To display the recommended movies they are shown in the provided html movie-display.

In [12]:
# Load movies into a dataframe
df = pd.read_json('./dataset/imdbdata.json', orient='columns')
movies_for_display = []
def display_movies():
    for i in range(len(similar_movies)):
        movies_for_display.append(df.iloc[similar_movies[i]])

def html_display():
    display(HTML(movie_display.show(movies_for_display)))


In the jupyter widget, you can fill in up to 10 movies in the text boxed to make a watch list to base the reccomendation on.

In [None]:
def set_watch_list(widgets, count):
    MOVIE_COUNT = count
    for widget in widgets:
        if widget.value != "":
            WATCH_LIST.append(int(widget.value))

text_widgets = []
for i in range(10):
    text_widget = widgets.Text(
        description=f'movie {i+1}:',
    )
    text_widgets.append(text_widget)

recommendation_slider = widgets.IntSlider(
    min=1, max=20, step=1, value=10, description="Amount of recommendations:"
)

# Button to submit the selections
submit_button = widgets.Button(description="Submit")

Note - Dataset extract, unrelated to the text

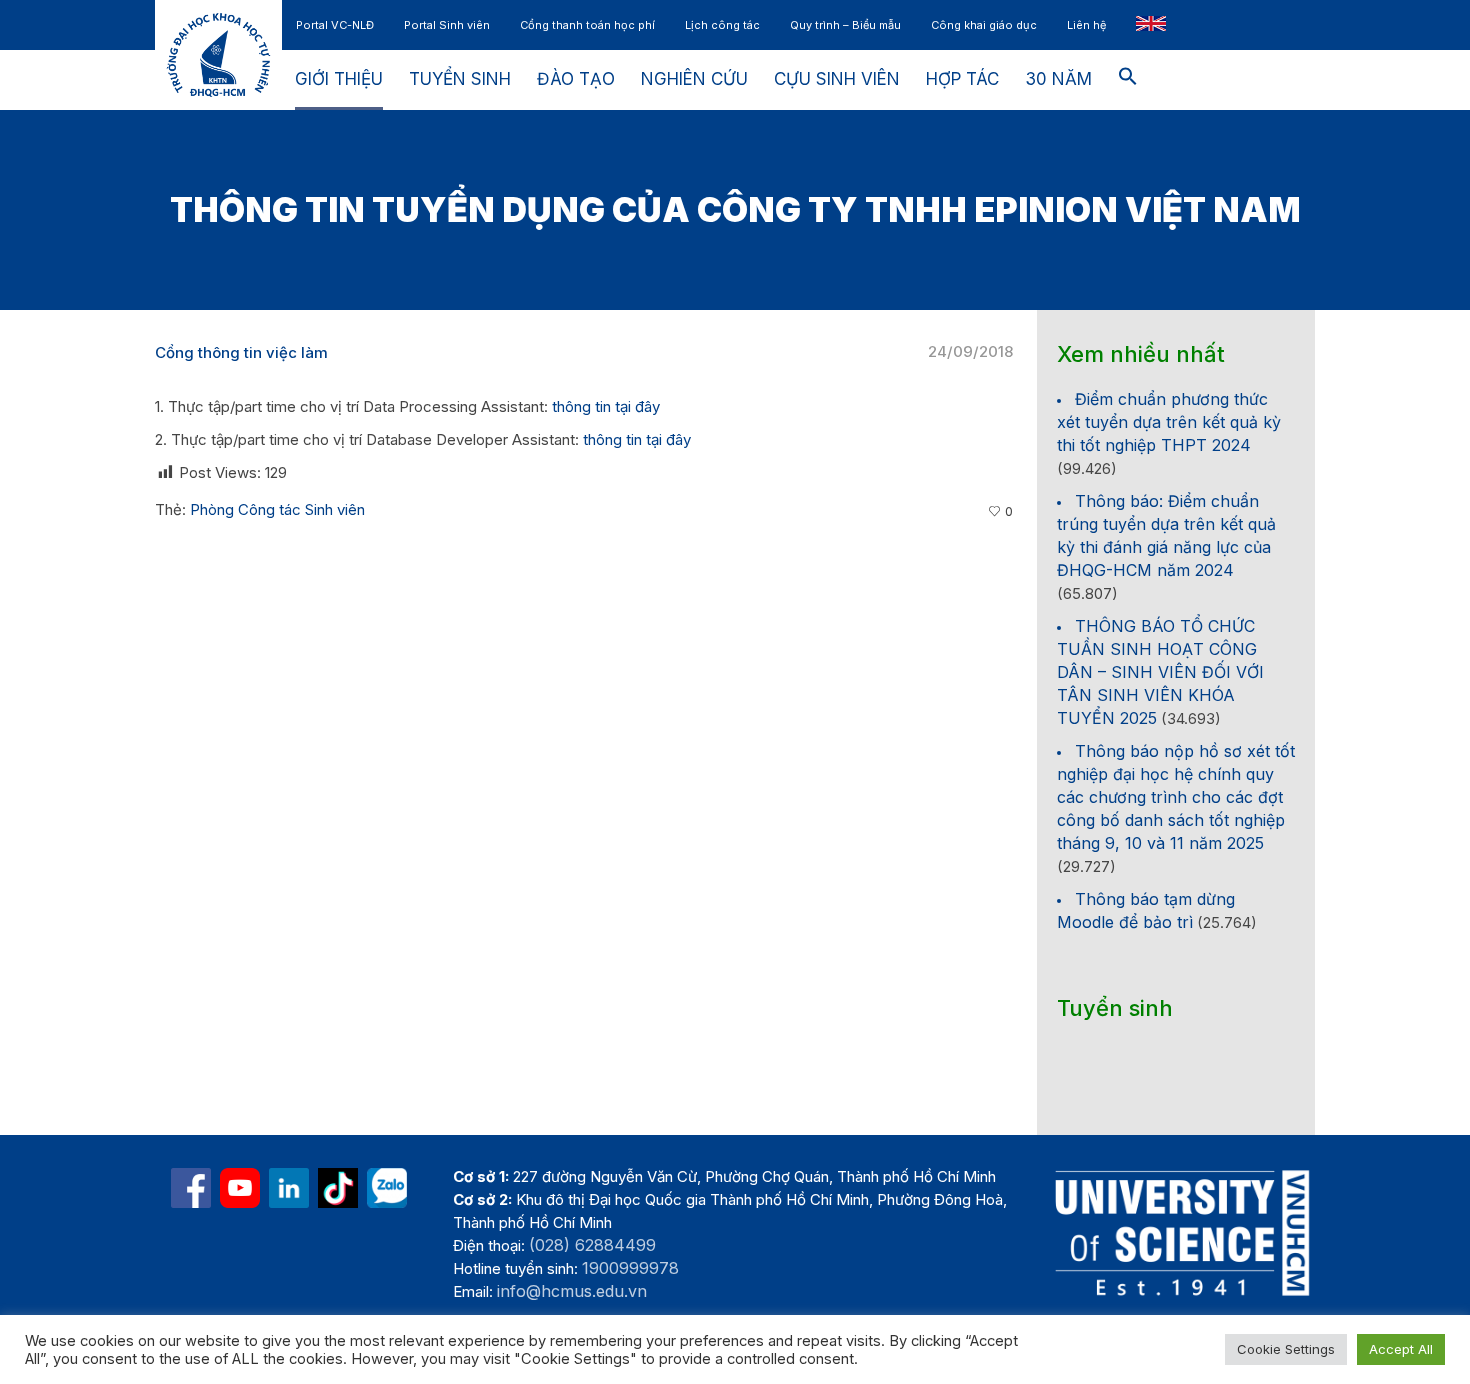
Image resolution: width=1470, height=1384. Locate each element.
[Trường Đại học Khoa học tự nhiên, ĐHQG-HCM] (240, 1188)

# Function to trigger when button is clicked
def on_submit_clicked(b):
    set_watch_list(widgets = text_widgets, count=recommendation_slider.value)
    set_actors_bow()
    set_director_bow()
    set_title_bow()
    set_writers_bow()
    set_plot_tf_idf()
    get_similar_movies()
    display_movies()
    html_display()

# Attach the button to the callback function
submit_button.on_click(on_submit_clicked)

# Display the widgets
for widget in text_widgets:
    display(widget)
display(recommendation_slider)
display(submit_button)